The Securities and Exchange Board of India (SEBI) has dropped charges against the National Stock Exchange (NSE) and seven former employees, including former MDs Chitra Ramkrishna and Ravi Narain, in relation to the co-location facility.
There was insufficient evidence to support the regulatory body's rejection of the claims of regulatory violations, according to reports.
In an 83-page decision, SEBI declared that 'the test of 'preponderance of probability' fails to produce enough justification for the establishment of collusion/connivance between OPG (Securities) and its directors with noticees (NSE and its seven employees) because there is not enough material, evidence, or objective facts on file in this case.'
Charges dropped
Additionally, charges against Deviprasad Singh, Umesh Jain, Mahesh Soparkar, Ravindra Apte, and Anand Subramanian were dropped. The case involved claims that NSE's co-location facilities were preferentially accessible to a select group of broking firms, including OPG Securities, by means of 'dark fibre' connections.
The Securities Appellate Tribunal (SAT) directed SEBI to review the case and look into any possible collusion between OPG and NSE employees in January 2023, and this latest decision complies with that directive.
No comprehensive policy for co-location
Although NSE did not have a comprehensive policy for the co-location facility and did not properly monitor the use of secondary servers, SEBI's order concluded that these factors did not establish collusion.
According to SEBI, neither the Securities Contracts (Regulation) Act (SECC) Regulation nor the Prohibition of Fraudulent and Unfair Trade Practices (PFUTP) Regulations were broken.

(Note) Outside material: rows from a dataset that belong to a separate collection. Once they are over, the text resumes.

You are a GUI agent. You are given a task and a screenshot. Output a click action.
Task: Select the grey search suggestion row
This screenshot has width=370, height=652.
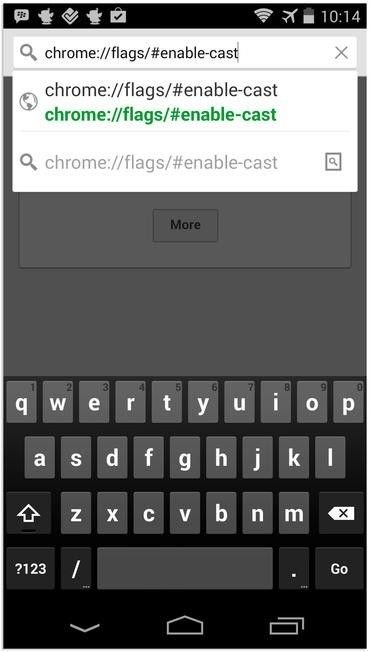coord(185,162)
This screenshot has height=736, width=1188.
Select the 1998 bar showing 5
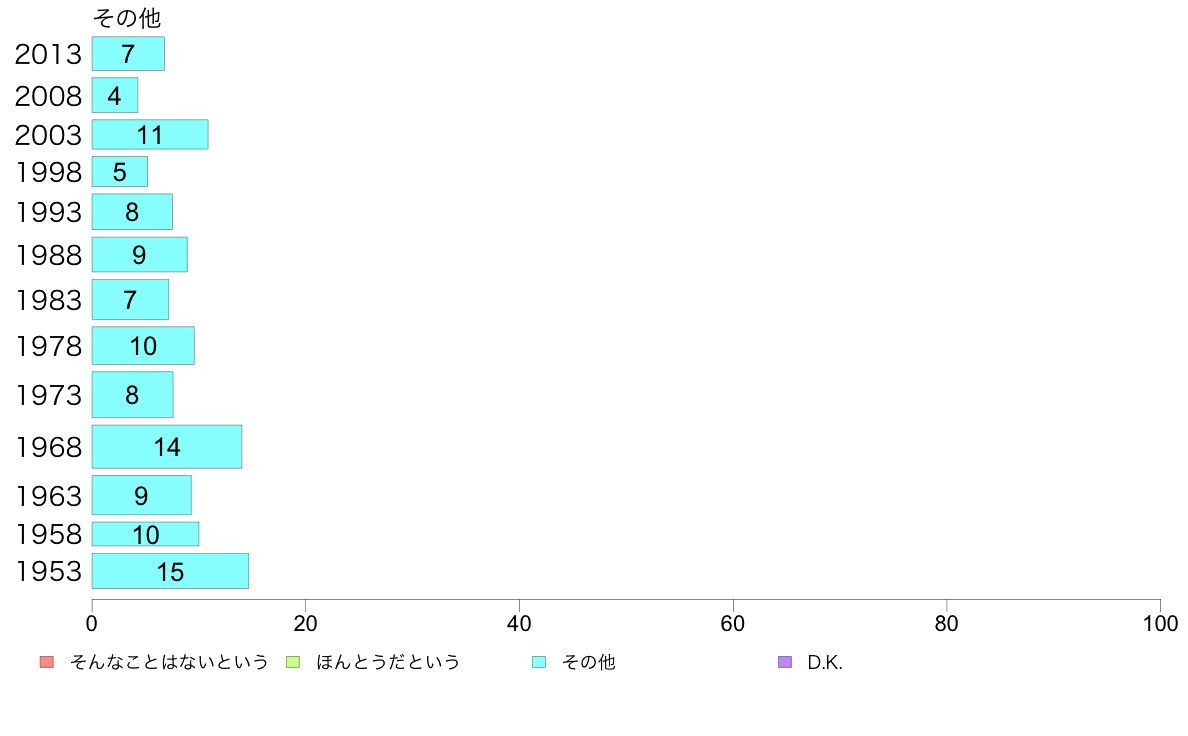[x=120, y=172]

'In cases where establishing a violation would also require the existence of 'conspiracy', 'secret or indirect consent or permission,' making such an establishment of violation more difficult, these evidences/material/objective facts cannot lead to a determination of collusion/connivance,' the regulator concluded. This is because the evidence did not result in a violation of the PFUTP regulations or the SECC regulations.
OPG securities barred from market
In a different development, OPG Securities, Sanjay, Sangeeta, and Om Prakash Gupta have been directed by the market regulator to scoop up Rs 85.25 crore, with interest charged at a rate of 12 per cent annually starting on May 22, 2015, and continuing until the money is paid. In addition to a five-year ban, Sanjay Gupta has been barred from the securities market for six months.